I have read a number of posts about this feature, I understand the idea behind it but it doesnt seem helpful in my environment. I am aware the individual files themselves can be submitted one at a time for whitelisting, but that is not a good solution for me.
These notifications are from everything from various internally developed test applications, to new versions of various utilities being downloaded, etc.
My question is how can I simply disable this? Which feature set is responsible for this detection? I can't find a way to simply add an exception for the risk type of WS.Repuation.1.
Is it a function of Download Protection ? Many of the files were downloaded awhile ago and just continue to be re-detected. I currently have the Unproven Files action set to Leave alone (log only), but that action selection does not prevent the daily email notications.
You just need to uncheck "Enable Download Insight to detect potential risks in downloaded files based on the file reputation" in the Download Protection section from within the AV policy.

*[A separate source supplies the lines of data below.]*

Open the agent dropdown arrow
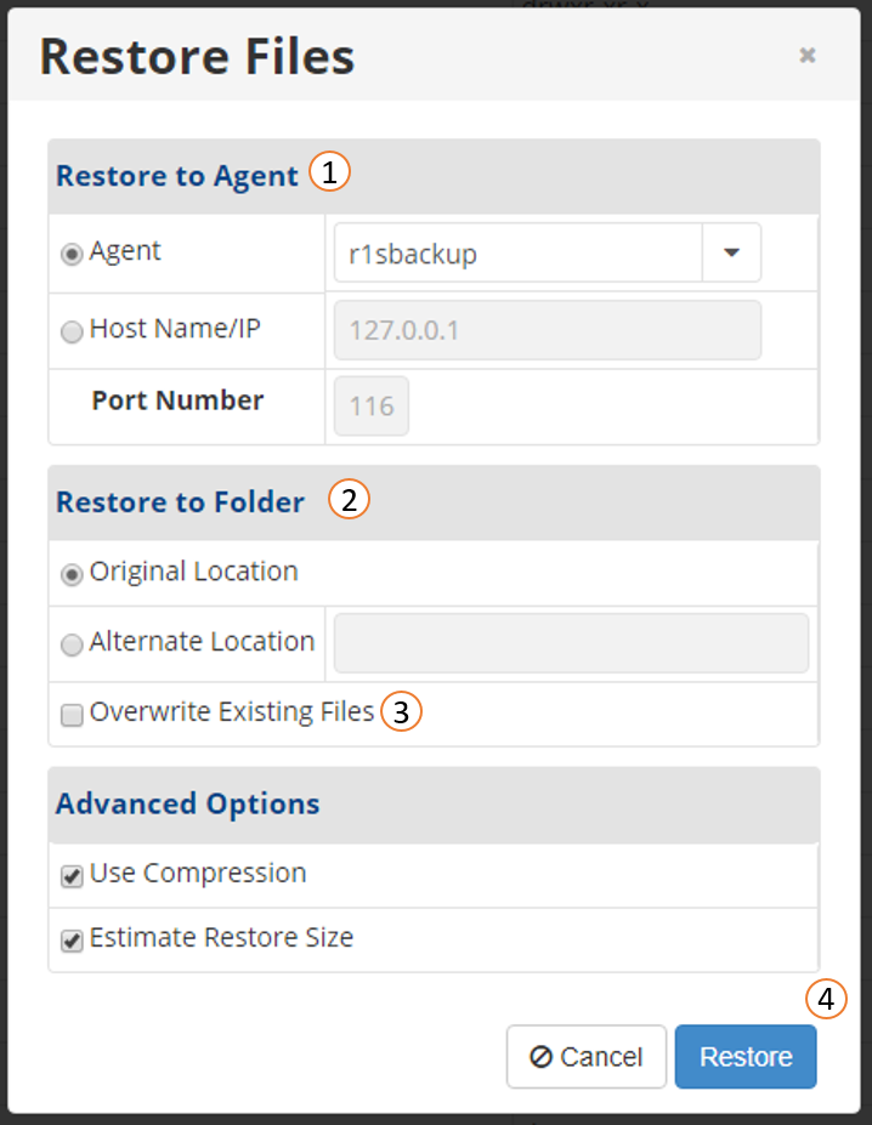(x=731, y=253)
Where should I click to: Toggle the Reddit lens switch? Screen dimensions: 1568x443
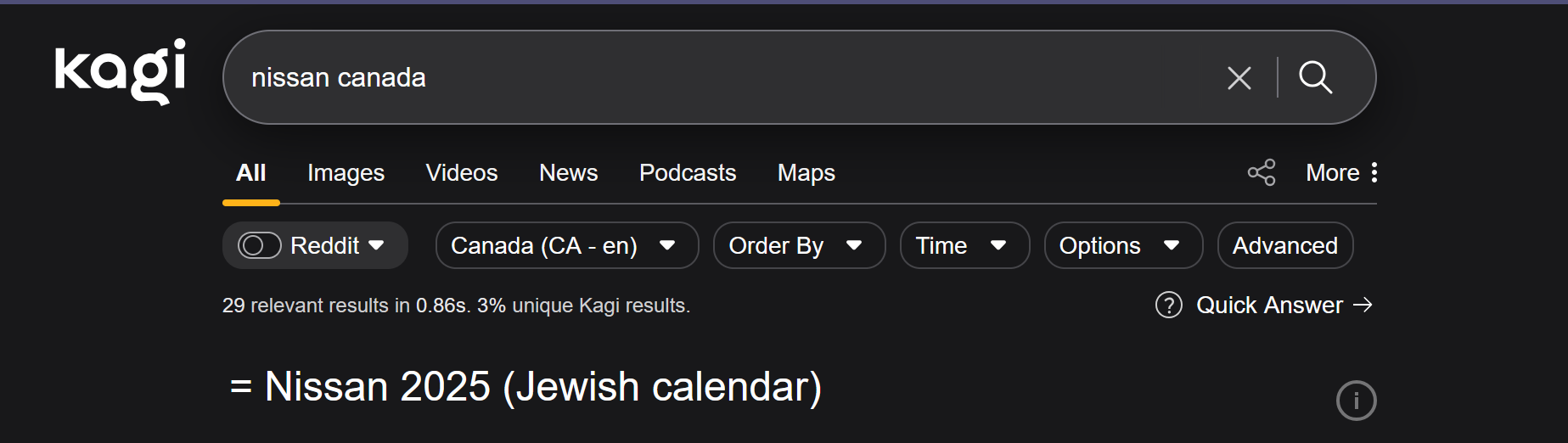point(259,245)
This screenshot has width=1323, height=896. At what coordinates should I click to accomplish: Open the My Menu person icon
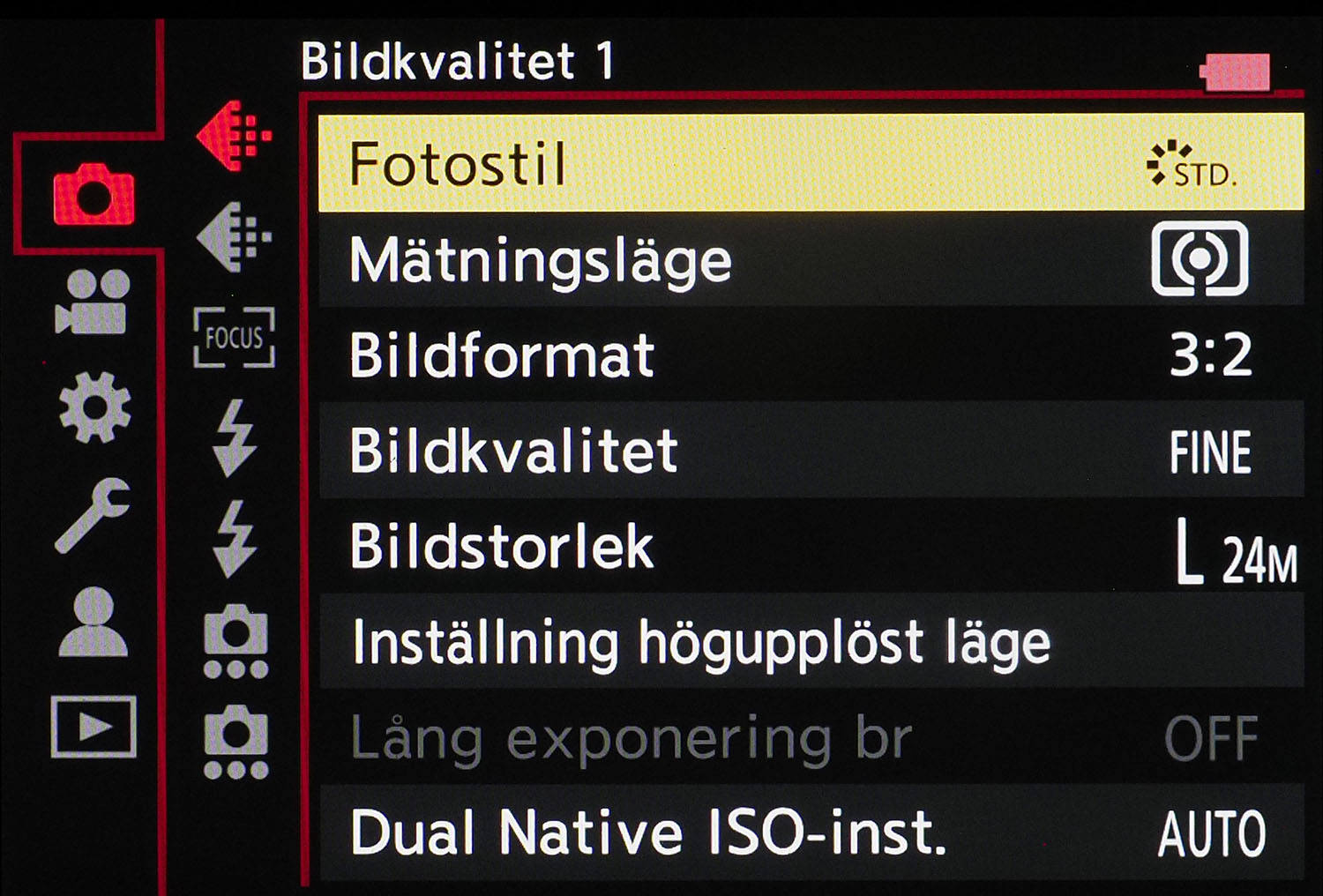click(93, 621)
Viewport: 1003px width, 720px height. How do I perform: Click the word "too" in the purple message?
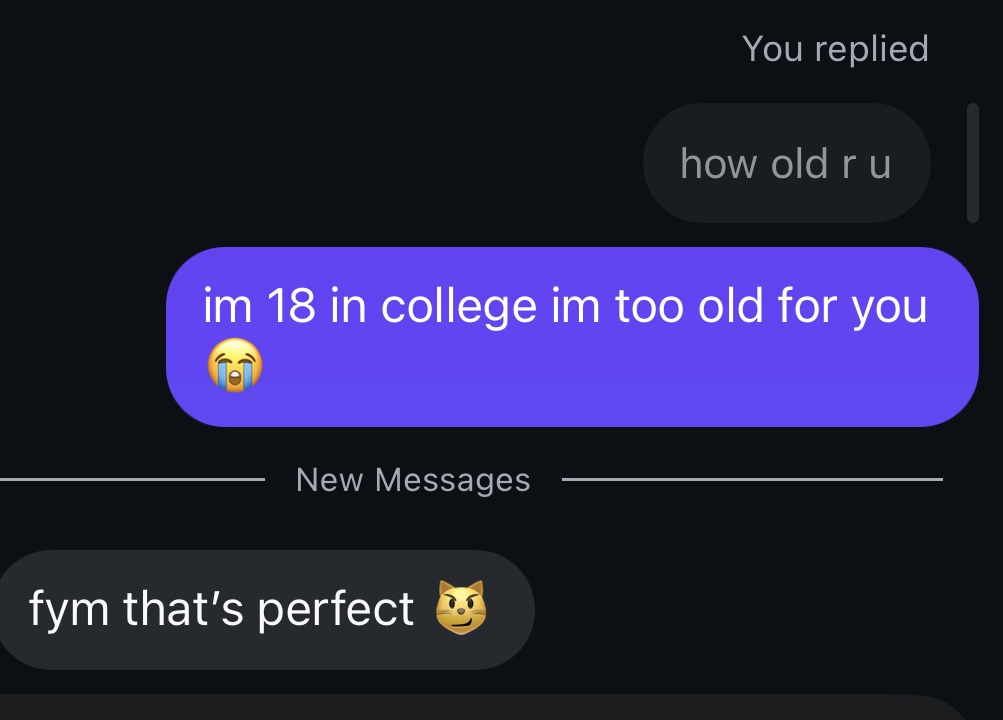point(649,306)
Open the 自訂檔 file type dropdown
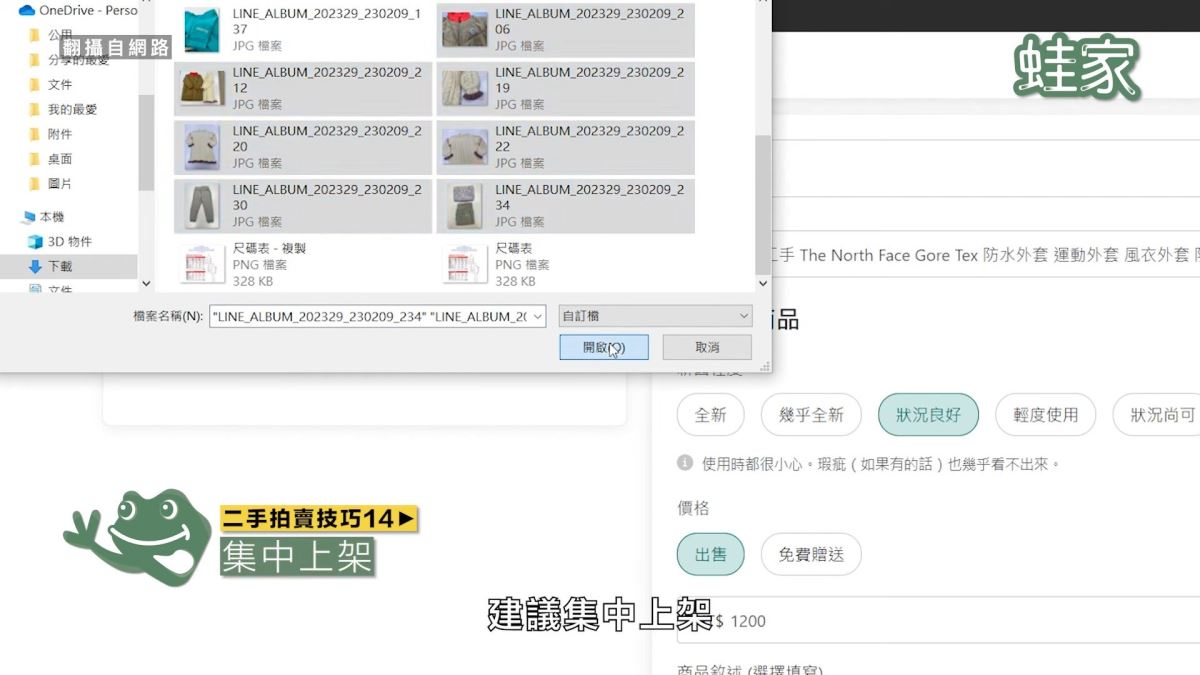 point(655,316)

So there is no way to just disable the feature on files with insufficent reputation data to stop them from being flagged?
I'd like to keep this download insight for the purposes of triggering a notification and blocking a file with a bad reputation. It's just the ones with no real reputation data being flagged as a (possible) risk and an email being sent that I have an issue with.
Thank you for the reply.
On the Action tab you can set the Action for unproven files to Leave alone (log only) or Ignore. This will leave UNproven files alone (not detected)
Currently the action for unproven files is set to Leave alone (log only) and that still triggers an email notification for each one... so the action Ignore will not trigger an email?
Should not if set to ignore.
Remove the email notification & start parsing the log files.
The helps a lot ti identify low reputation malicious files, PUA etc.
Also you can submit your genuine and inhouse developed files & remove the detection.
Finally found how to disable reputation on N360...
Antivirus Settings > Scan and Risks > Exclusions / Low Risks > Signatures to Exclude from All Detections > 'Add' > Dropdown box - 'Insight Network Threat' > Then add WS.Reputation.1
Hopefully this helps.
WS.Reputation.1 has been a problem for me, but WoopsToggle's 5/17/15 solution didn't disable it for me. My problem is occurring when software I use generates a file that WS.Reputation.1 finds objectionable and deletes it causing the application to crash.
Desperately looking for another solution.
Submit your genuine and inhouse developed files & remove the detection.